ミツバチの知恵―善聞語録181(広報3月号掲載)
よく働くミツバチを100匹集めても必ず一定の割合はサボり始め、逆にサボるミツバチばかり集めたら一定の割合は働き始める―。つまりハチやアリなどの集団生活を営む生態では自ずから「せっせと働く」「普通に働く」「あまり働かない」の3つのグループに分かれ、その大体の割合「3:4:3」から「サシミ→刺身」の法則とも呼ばれる。これで待遇が同じであれば、よく働くハチから不満が出てきそうなものだが、どんなに真面目なハチでもずっと働き続けることは困難なため、疲労時の交代要員として普段は働かずにいるハチの存在が、持続的な組織運営の上では欠かせないとの説も…。
ところで、ミツバチの世界は女王バチを頂点とする専制社会の典型のように思われているが、実は全体による集団意思決定システムが存在するという。例えば女王バチを含む群れが新たな巣に引っ越すことを「分蜂(ぶんぽう)」というが、新天地をどこに求めるかという死活にかかわる大きな決断を下す際には、数百匹の❝探索ハチ❞が持ち寄る候補地の情報をハチ独特のダンスで共有し❝民主的な❞数の論理で決議するという。この過程で何と、女王バチは狭い部屋に閉じ込められ蚊帳(かや)の外にされているといい、これは独裁的な指導者による専横を避ける種の存続を懸けた知恵であるとか。

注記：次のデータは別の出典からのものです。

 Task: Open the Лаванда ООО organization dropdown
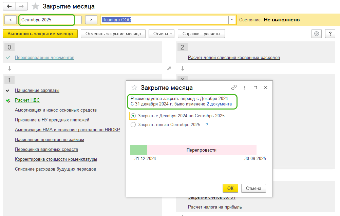232,20
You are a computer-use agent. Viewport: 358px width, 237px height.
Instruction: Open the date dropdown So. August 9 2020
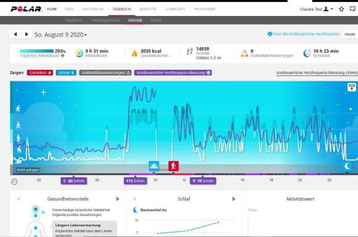point(60,35)
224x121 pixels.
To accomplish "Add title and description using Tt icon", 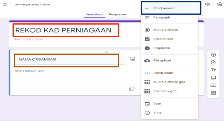I will point(213,70).
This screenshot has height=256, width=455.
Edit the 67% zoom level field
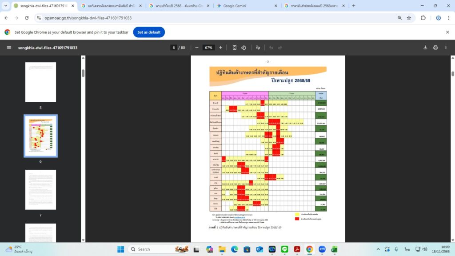coord(208,48)
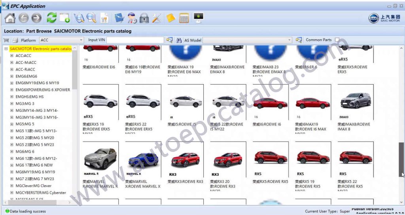Click the user account icon in toolbar
This screenshot has height=215, width=405.
[132, 18]
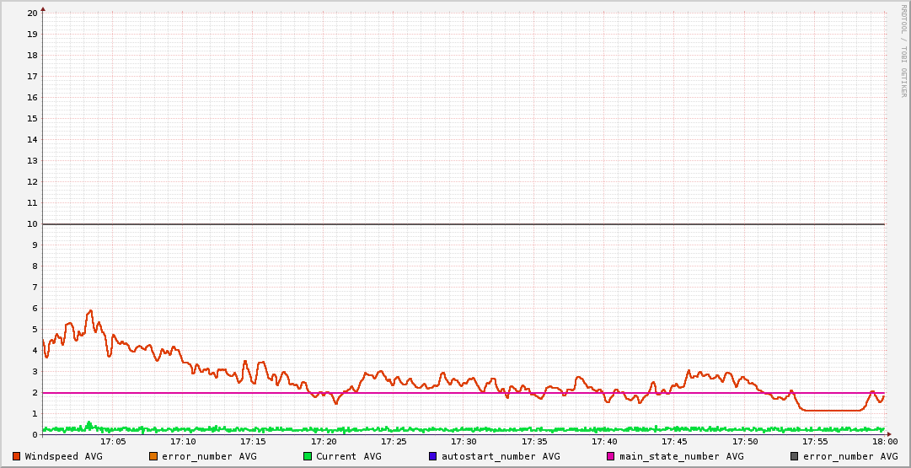The height and width of the screenshot is (468, 911).
Task: Click the 17:45 time axis label
Action: point(674,441)
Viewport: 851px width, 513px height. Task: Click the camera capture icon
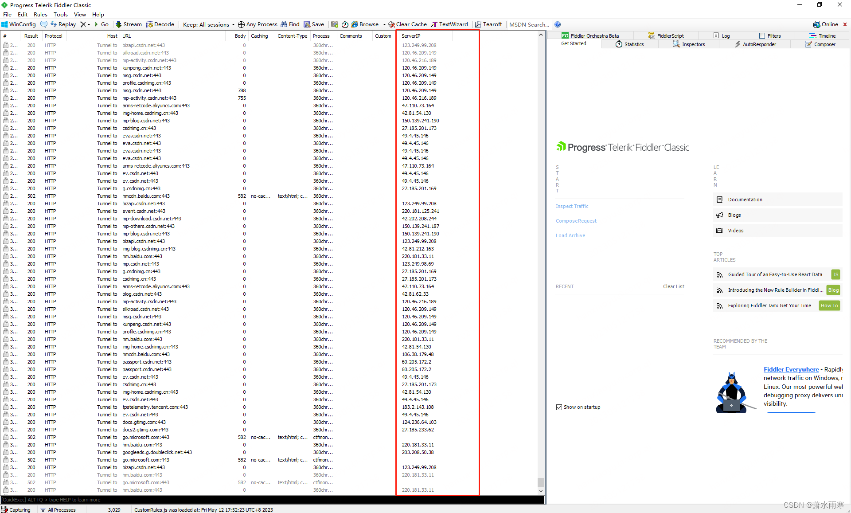coord(334,24)
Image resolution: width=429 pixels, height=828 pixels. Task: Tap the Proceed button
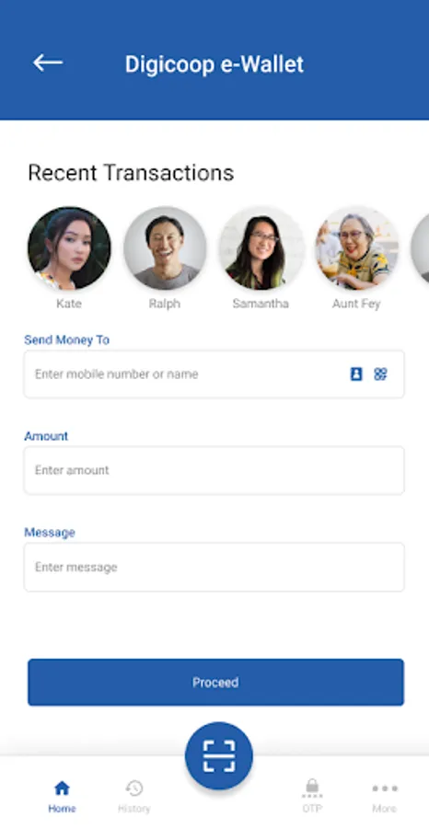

ミツバチの生態と人間社会を単純に比較できないことなど承知しながらも、人類が永い時間と大きな犠牲を払って積み上げてきた民主主義を、自国第一主義や保護主義を声高に掲げて一蹴するリーダーの台頭をみる今、時にはミツバチの生態から学ぼうとする謙虚な姿勢を持ちたいものだ。そして願わくば、人類の智慧(ちえ)が少なくともミツバチよりは優(まさ)っていると信じたい―。